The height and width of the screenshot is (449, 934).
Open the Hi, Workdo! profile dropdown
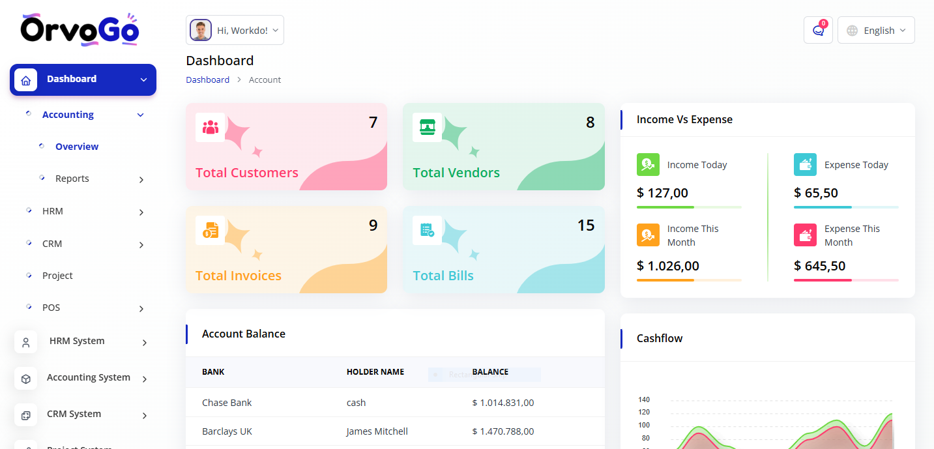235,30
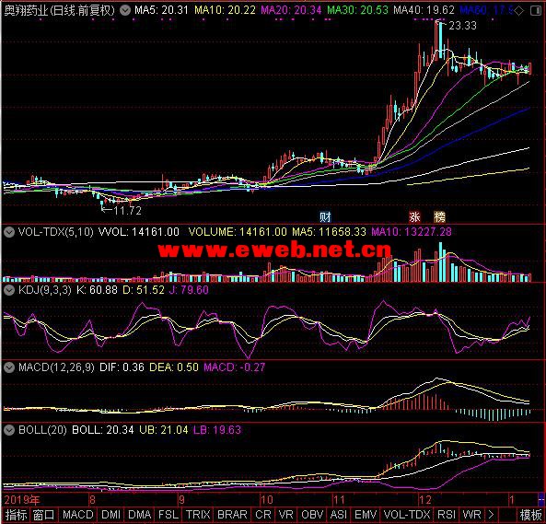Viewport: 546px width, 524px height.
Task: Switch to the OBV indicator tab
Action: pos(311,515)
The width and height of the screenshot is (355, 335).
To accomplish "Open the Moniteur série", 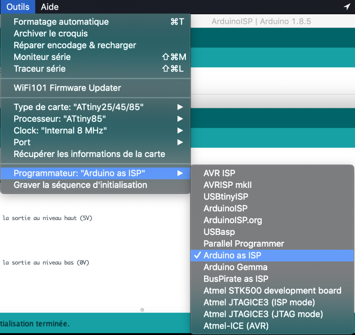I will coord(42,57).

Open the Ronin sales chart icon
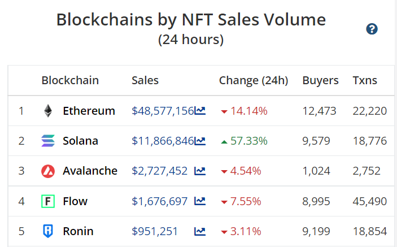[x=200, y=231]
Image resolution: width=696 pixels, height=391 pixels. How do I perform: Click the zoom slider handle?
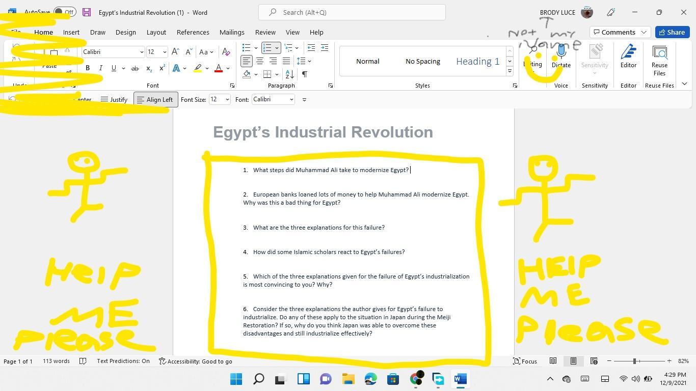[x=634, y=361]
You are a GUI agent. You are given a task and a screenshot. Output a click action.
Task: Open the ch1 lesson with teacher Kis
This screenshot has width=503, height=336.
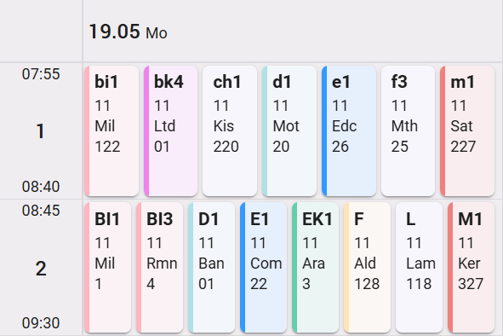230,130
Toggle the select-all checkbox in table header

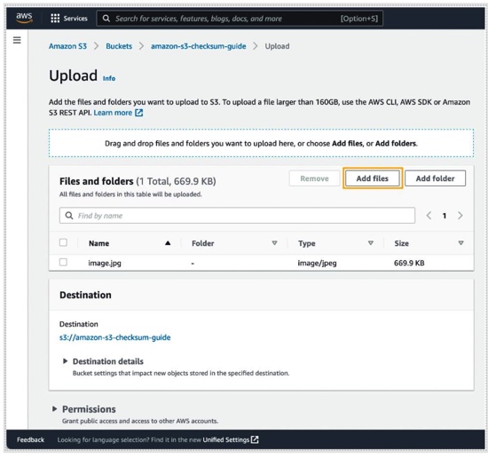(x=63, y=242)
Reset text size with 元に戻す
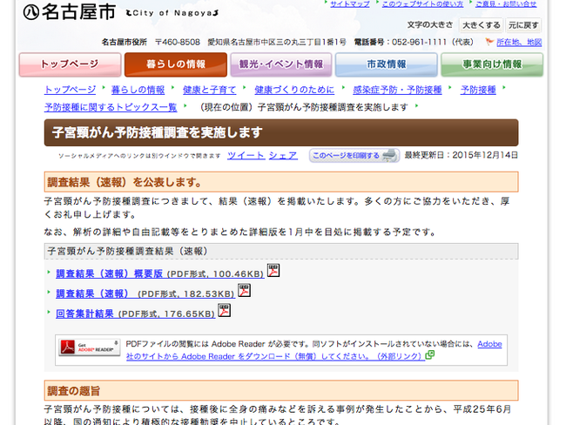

* _What is needed_:
Only the lines that contain the string "with" are to be copied from the records.

* _Solution for this exercise_:
Task: Open the ch1 lesson with teacher Kis
Reset text size with 元に戻す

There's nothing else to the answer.